Honey vs Other Sweeteners — Full Comparison
| Sweetener | GI Score | Calories (per tbsp) | Notable Trait |
|---|---|---|---|
| Acacia honey | 32 | ~64 | Low-GI, gentle on blood sugar |
| Manuka honey | 54-59 | ~60 | Antibacterial properties |
| Table sugar | 65-80 | ~49 | No micronutrients |
| Tupelo honey | 74 | ~64 | Higher GI, fast spike |
| Corn syrup | 90 | ~62 | Very high GI |
| Dates (whole) | 42-100 | varies | High fiber offsets sugar |
Bold takeaway: Honey doesn’t beat sugar by a wide margin on GI alone — its real edge comes from its micronutrient content and the flexibility to choose lower-GI floral varieties, something refined sugar simply can’t offer.
Conclusion
Honey sits in a genuinely moderate zone on the glycemic index, typically somewhere between 50 and 64, though specific varieties swing from a gentle 32 (acacia) all the way up to a sharp 74 (tupelo or multifloral). It edges out table sugar in most comparisons, but the gap is real rather than revolutionary, and honey’s high glycemic load means portion control matters just as much as the GI number on the label. If you’re managing diabetes or simply trying to steady your energy through the day, treat honey the way you’d treat any concentrated sweetener — enjoy it in small amounts, favor lower-GI floral sources, and pair it with protein or fiber whenever you can.
Used thoughtfully, honey can be part of a balanced diet; used carelessly, it’s still just sugar in a prettier jar.
Frequently Asked Questions About Glycemic Index of Honey
Q1. Is honey’s glycemic index lower than sugar’s?
Generally yes, but modestly. Honey averages around 50-60 while table sugar typically sits closer to 65-80, so the advantage exists but isn’t dramatic.
Q2. Which type of honey has the lowest glycemic index?
Acacia honey consistently tests as one of the lowest, with a GI around 32, making it the preferred choice for people monitoring blood sugar closely.
Q3. Can diabetics eat honey safely?
In small, controlled portions — yes, most guidance allows it, though some experts note there’s little metabolic advantage over sugar for blood sugar control specifically. Check with your doctor before making it a regular habit.
Q4. What’s the difference between glycemic index and glycemic load for honey?
GI measures how fast honey raises blood sugar; glycemic load factors in portion size too.
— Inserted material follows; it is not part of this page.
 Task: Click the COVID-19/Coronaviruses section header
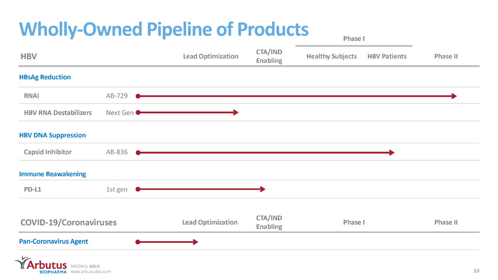pyautogui.click(x=68, y=222)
Honey’s GI is moderate, but its GL is high, meaning serving size matters a lot.
Q5. Does raw honey have a different GI than processed honey?
Raw honey tends to test lower due to intact enzymes and natural compounds, while heat-processed or heavily filtered honey can shift toward the higher end of the range.
Sources:
- Vively — What is the glycaemic index of honey?
- Meto — Honey Glycemic Index: Nutrition Facts, Weight Impact, and Blood Sugar Benefits
- Smiley Honey — Honey, the Glycemic Index and Diabetes
- WebMD — Is Honey Good for You If You Have Type 2 Diabetes?
- PMC (National Library of Medicine) — Glycemic and Satiety Response to Three Mexican Honey Varieties
This guide is for informational purposes only and should not replace professional medical or nutritional advice. Always consult with healthcare providers regarding specific dietary needs and health conditions.